TASK GOAL: In the forum thread below, condense the paragraph that begins "Anyway, I thought I´d share it" into a shorter version that keeps its main facts.

PAGE EXCERPT:

━━━━━━━━━━

All the songs are original.

*NOW the Gear!! (only if I knew then what I know now!)
*
*Guitars*

prs custom 24
Gibson LS special green with p90
USA tele with bucker in the bridge
El Degas set neck explorer (this is where my affair with the El Degas brand began. Too bad I never changed the dimarizios in there or I´d still own that one today!)


played with an engl 50 watt combo (man I never used that thing to its potential!!)

had a Rat pedal, whammy and a korg (something) 1000 multi effects.

Anyway, I thought I´d share it. the timing seems good as Davetcan is selling that georgeous PRS and it made me nostalgic about my old one (which was purple flame). I know that Alien Nation, Stand Away and Speed with Her are surely that PRS of mine.

I hope you all enjoy. it´s been 15 years now!!

https://soundcloud.com/the-hurley-jam/sets/sam-bonee-live-at-the-honky-tonk-madrid-spain-nov-2000


----------



## Guest (May 8, 2015)

I still think you sound like Bill Murray.
Only listened to the first two so far.


----------



## sambonee (Dec 20, 2007)

Thanks for listening. Do you mean the actor??


----------



## Guest (May 8, 2015)

yeah.

[video=youtube;ZIRyWlPi7Fc]https://www.youtube.com/watch?v=ZIRyWlPi7Fc[/video]


----------

━━━━━━━━━━

PROVIDED INFORMATION:

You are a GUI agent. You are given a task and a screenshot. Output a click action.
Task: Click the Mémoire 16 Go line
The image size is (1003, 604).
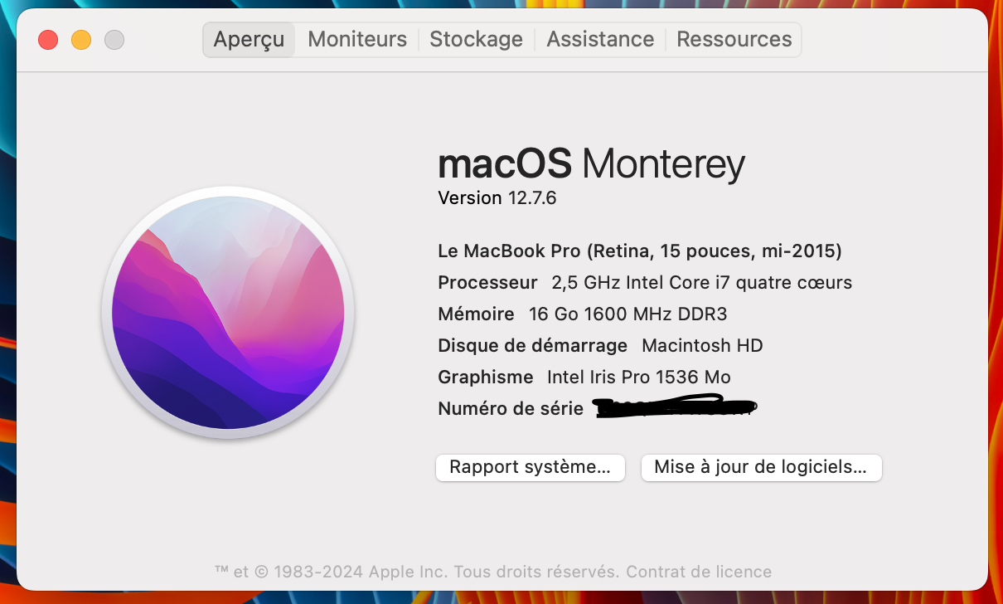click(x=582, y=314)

━━━━━━━━━━

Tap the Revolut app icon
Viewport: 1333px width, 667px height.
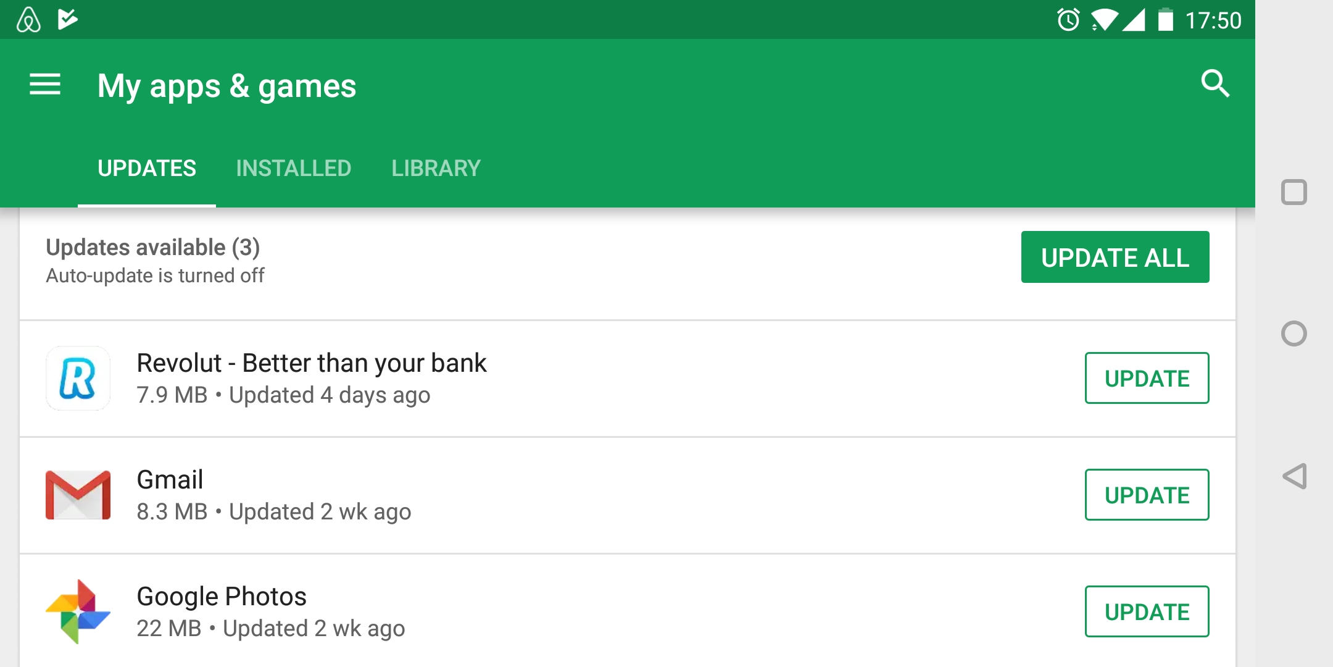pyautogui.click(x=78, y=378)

━━━━━━━━━━

WRITTEN RESPONSE: The poster is sharing the recording now because Davetcan is selling a gorgeous PRS, which brought back nostalgia for the poster's own old purple flame PRS. That guitar was definitely used on "Alien Nation," "Stand Away," and "Speed with Her."